Is it possible to grow young?

If it is, ageless Grand Ole Opry great Bill Anderson has mastered it. The enduring icon celebrated his 50th anniversary with the show Saturday night (7/16).

“This man has written a least one No. 1 hit in each of the past six decades,” observed Opry GM Pete Fisher. “Isn’t that amazing? It’s inspiring to all of us.”

Anderson took the stage at 8:30 p.m. to host the finale segment of the Opry’s early show. He told the crowd about his landmark anniversary, then sang the song that brought him to the show’s cast on July 15, 1961, “Po’ Folks.” Opry star Billy Grammer inducted him, Anderson recalled.

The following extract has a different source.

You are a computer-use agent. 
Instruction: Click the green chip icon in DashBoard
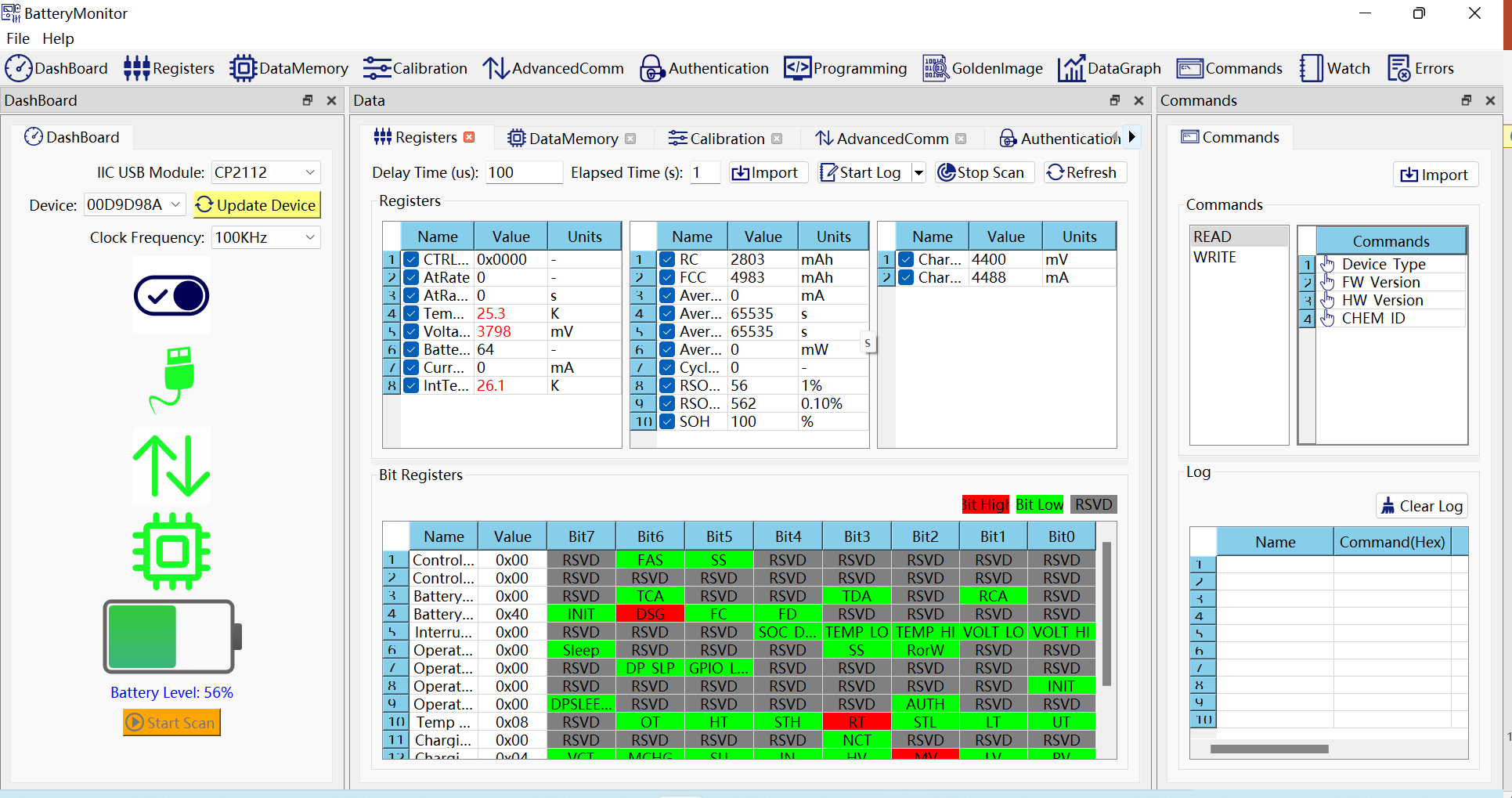coord(171,551)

He introduced Connie Smith, the vocal titan he discovered and brought to fame. She sang “You and Your Sweet Love,” one of the more than half dozen hits he wrote for her.

Anderson co-writer Jon Randall was next. He began with “Cold Coffee Morning,” the first song the two wrote together. Their co-written, CMA Award winning “Whiskey Lullaby” was next. The crowd shouted with delight when Alison Krauss and Dan Tyminski walked out unannounced to sing with Randall. Anderson, himself, was surprised.

“You got me – I had no idea,” he said to Randall. “Wow.”

Opry VP and GM Pete Fisher presents Bill Anderson with a Ryman Martin guitar, the 50th one ever produced.

Fisher presented Anderson with a custom-made Martin Ryman Guitar, the 50th one ever produced. A long, standing ovation ensued.

“I don’t know what to say,” Anderson stammered. “I think I’ll go home tonight and try to write a song.” He brought out his son, two daughters and eight grandchildren to share the stage with him as he sang his signature song “Still.”

More than 500 of his fan club members were in the Opry House. One of them presented him with a huge bouquet of congratulatory yellow roses.

“Thanks to the Opry for letting me hang my hat here for 50 years,” he said, before concluding with his traditional closing song snippet from “Bright Lights and Country Music.”

“I’ll be around for 50 more years if you’ll have me,” Anderson said to Fisher backstage. “Why stop at 50?” Fisher replied.

“This guy just won’t quit,” Fisher told the backstage party crowd. “You stand for so much of what the Opry stands for, celebrating the legacy and looking to the future. People love you and they want to be a part of these special moments.”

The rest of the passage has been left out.